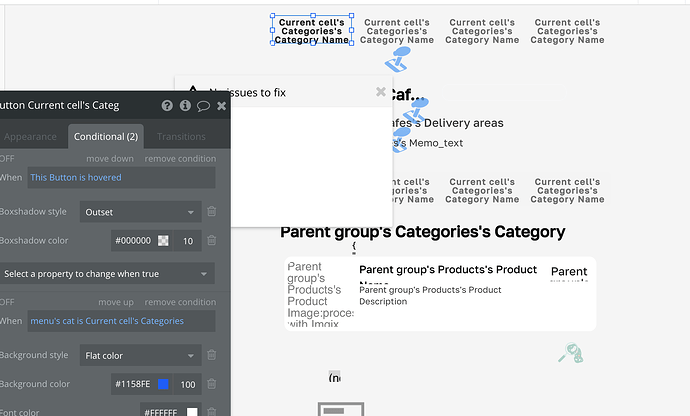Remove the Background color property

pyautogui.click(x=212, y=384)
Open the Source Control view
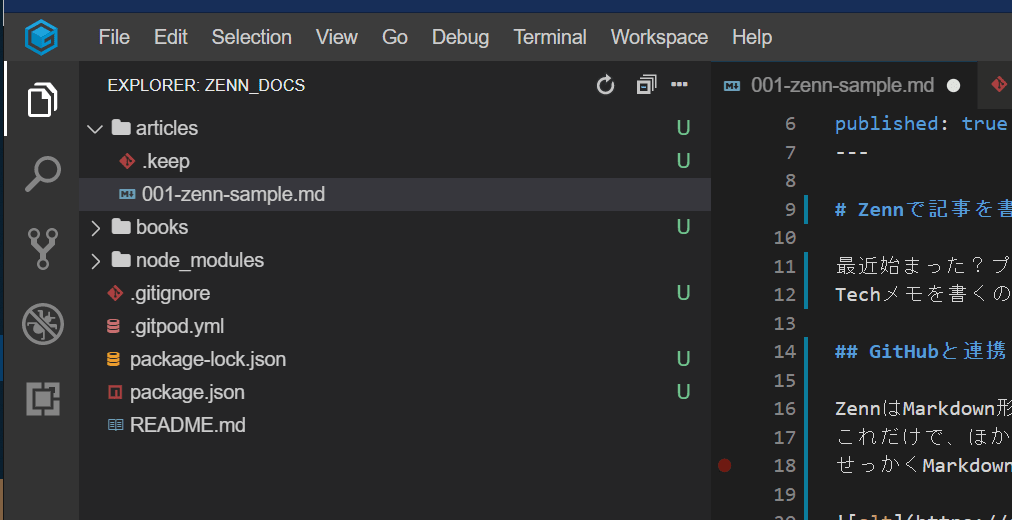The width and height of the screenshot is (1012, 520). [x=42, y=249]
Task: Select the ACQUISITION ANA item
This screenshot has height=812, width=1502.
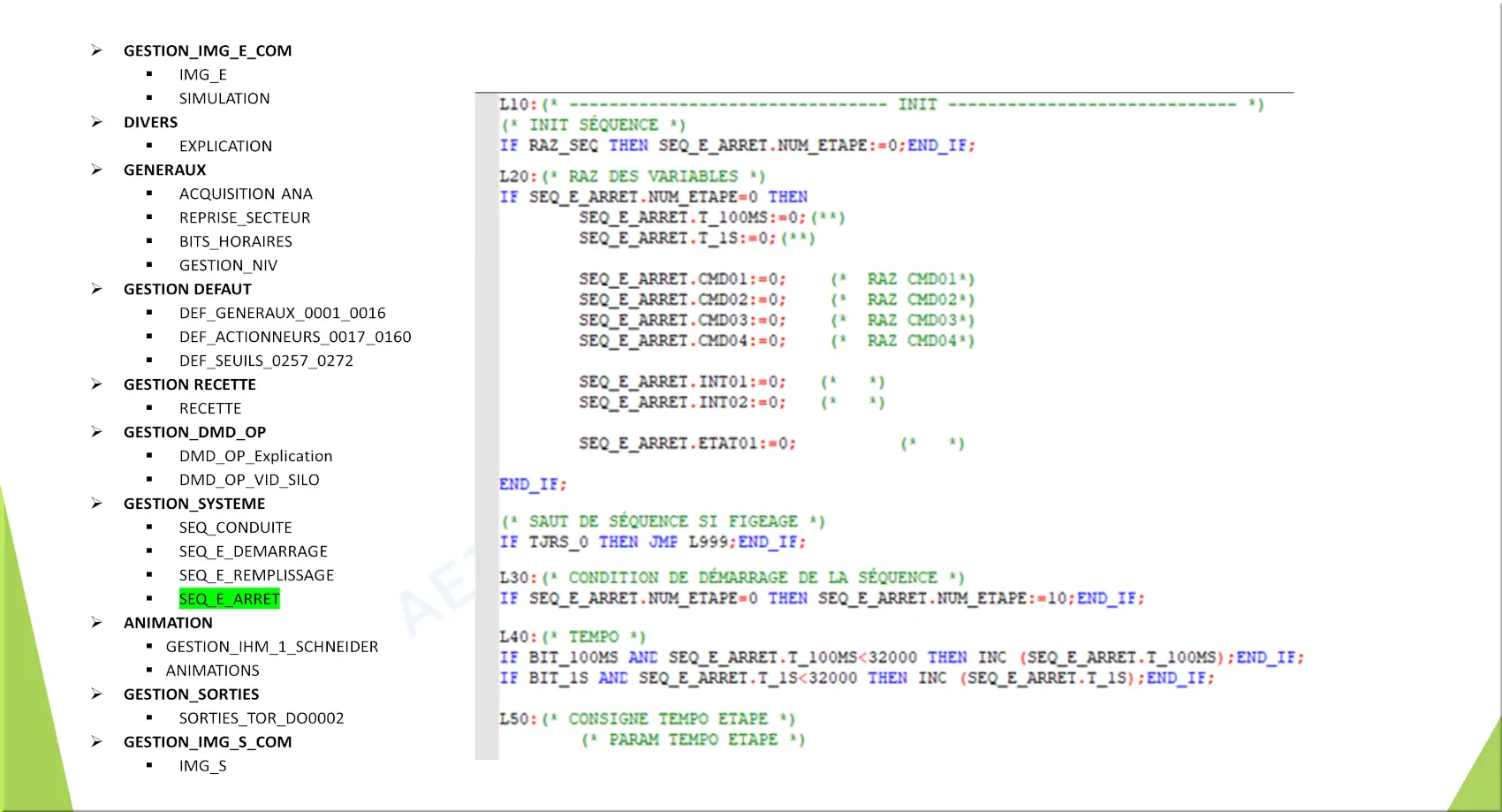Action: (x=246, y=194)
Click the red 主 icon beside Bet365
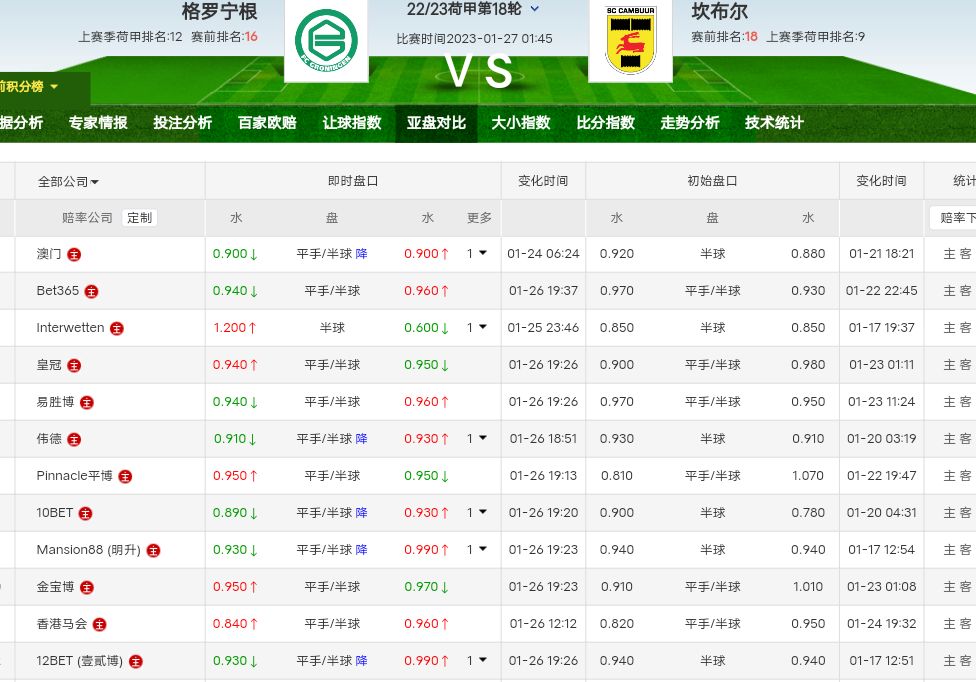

(YOUR OBJECTIVE)
Retype, word for word, the line containing "Open the Source Control view" and each line after it through the end of the data, leaving any picture out.

(TASK SOLUTION)
Open the Source Control view
The width and height of the screenshot is (1012, 520). [x=42, y=249]
Task: Select the ACQUISITION ANA item
This screenshot has height=812, width=1502.
Action: (x=246, y=194)
Click the red 主 icon beside Bet365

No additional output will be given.